GOAL 1 ::
Answer these questions from the passage on women in the United States Senate:
(a) How many of the women currently serving in the Senate are Republicans?
(b) Which four states does the passage name as represented by two female senators as of January 2025?
(c) Who was the first female senator from Wyoming, and on what date did her term begin?

PASSAGE GIVEN ::
— START —

Map of current female senators by state.

Pink represents the Women in the United States Senate

There are 27 women currently serving in the United States Senate. This is the highest number of women to have served concurrently in U.S. Senate history. Eleven (a record high number) are Republicans.

That record was achieved in July 2026 when Darline Graham was appointed to complete the unexpired term of her brother, Lindsey Graham, making her the first woman in the history of the United States Congress to have succeeded her deceased sibling, and also the first sibling to replace a deceased senator.

Prior to Graham's appointment, the Senate's record of 26 women was first achieved in January 2020 when Kelly Loeffler was appointed to the Senate from Georgia, increasing the number of women in the Senate from 25 to 26. The number fell back to 25 on December 2 of the same year when Martha McSally's appointment ended after she lost an election to finish John McCain's unexpired term. The record of 26 was reached again on January 3, 2021, when Cynthia Lummis, the first female senator from Wyoming, began her term. The record was sustained for only 15 days, as the number of concurrently serving women dropped again to 25 when Kamala Harris resigned her Senate seat on January 18 in anticipation of the scheduled commencement of her term as vice president (and thus president of the Senate) on January 20.

As of January 2025, four states: (Minnesota, Nevada, New Hampshire, and Washington) are represented by two female U.S. senators (see appropriate section).

11 of the women currently serving in the Senate have previously served in the U.S. House of Representatives: Senators Cantwell, Gillibrand, Baldwin, Hirono, Moore Capito, Duckworth, Rosen, Blackburn, Lummis, Blunt Rochester, and Slotkin.

— END —

RECORDS FOR THE TASK ::
— START —

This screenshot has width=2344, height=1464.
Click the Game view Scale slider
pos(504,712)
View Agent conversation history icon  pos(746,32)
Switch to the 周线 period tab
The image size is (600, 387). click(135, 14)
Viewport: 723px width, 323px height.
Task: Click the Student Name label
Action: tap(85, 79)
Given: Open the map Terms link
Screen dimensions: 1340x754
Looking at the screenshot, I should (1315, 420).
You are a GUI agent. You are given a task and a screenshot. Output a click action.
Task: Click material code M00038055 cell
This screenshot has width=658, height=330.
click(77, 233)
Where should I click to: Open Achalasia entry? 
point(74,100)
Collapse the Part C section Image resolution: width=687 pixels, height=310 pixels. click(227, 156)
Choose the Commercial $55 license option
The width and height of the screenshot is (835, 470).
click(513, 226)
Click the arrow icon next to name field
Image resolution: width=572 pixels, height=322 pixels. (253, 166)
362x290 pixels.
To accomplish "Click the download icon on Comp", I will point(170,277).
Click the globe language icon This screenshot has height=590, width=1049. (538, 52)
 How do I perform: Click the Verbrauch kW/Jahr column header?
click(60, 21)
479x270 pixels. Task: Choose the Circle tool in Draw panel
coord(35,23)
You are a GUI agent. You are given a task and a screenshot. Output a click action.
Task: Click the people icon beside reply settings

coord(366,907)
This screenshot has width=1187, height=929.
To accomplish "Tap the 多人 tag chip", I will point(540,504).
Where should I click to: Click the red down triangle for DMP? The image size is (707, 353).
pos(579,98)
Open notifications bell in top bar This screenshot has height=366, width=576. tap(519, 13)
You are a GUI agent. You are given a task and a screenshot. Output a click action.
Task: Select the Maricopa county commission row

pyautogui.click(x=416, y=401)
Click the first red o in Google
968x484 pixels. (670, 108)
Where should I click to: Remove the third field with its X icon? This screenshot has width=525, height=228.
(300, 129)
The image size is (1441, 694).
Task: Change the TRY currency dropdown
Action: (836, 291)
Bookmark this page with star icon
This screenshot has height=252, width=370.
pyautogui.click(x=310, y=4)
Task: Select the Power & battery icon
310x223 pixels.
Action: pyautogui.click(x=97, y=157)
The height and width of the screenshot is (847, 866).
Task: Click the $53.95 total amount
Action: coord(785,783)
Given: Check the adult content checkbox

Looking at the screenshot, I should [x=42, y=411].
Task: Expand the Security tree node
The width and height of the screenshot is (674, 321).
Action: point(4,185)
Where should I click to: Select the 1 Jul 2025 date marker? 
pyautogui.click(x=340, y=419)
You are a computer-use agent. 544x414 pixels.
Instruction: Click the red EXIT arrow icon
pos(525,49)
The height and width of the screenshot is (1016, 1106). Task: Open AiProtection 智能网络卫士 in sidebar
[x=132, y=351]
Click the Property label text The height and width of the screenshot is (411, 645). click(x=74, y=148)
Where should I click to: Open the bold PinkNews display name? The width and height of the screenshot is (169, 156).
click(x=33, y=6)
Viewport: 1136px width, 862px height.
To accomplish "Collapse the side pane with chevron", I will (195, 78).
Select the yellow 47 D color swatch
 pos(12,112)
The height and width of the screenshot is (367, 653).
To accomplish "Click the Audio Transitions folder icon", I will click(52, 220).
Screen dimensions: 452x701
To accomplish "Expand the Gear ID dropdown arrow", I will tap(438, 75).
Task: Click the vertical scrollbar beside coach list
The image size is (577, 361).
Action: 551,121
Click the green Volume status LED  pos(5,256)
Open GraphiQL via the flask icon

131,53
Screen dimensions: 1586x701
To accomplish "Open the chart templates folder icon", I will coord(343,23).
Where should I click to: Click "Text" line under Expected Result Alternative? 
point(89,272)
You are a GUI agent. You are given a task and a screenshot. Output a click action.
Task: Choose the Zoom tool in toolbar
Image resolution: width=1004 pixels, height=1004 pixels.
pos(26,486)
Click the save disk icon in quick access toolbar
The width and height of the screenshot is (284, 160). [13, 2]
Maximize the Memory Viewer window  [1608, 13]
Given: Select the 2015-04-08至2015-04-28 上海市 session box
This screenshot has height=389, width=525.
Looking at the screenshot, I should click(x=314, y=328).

— END —

GOAL 2 :: Render the lines of the listing as a JSON list of strings, one string per line with blank lines omitted, starting at the first line of the listing and ending at the line containing "Action: tap(85, 79)", both included.

WORKED SOLUTION 1 ::
(a) Eleven.
(b) Minnesota, Nevada, New Hampshire, and Washington.
(c) Cynthia Lummis, whose term began on January 3, 2021.

WORKED SOLUTION 2 ::
[
  "This screenshot has width=2344, height=1464.",
  "Click the Game view Scale slider",
  "pos(504,712)",
  "View Agent conversation history icon  pos(746,32)",
  "Switch to the 周线 period tab",
  "The image size is (600, 387). click(135, 14)",
  "Viewport: 723px width, 323px height.",
  "Task: Click the Student Name label",
  "Action: tap(85, 79)"
]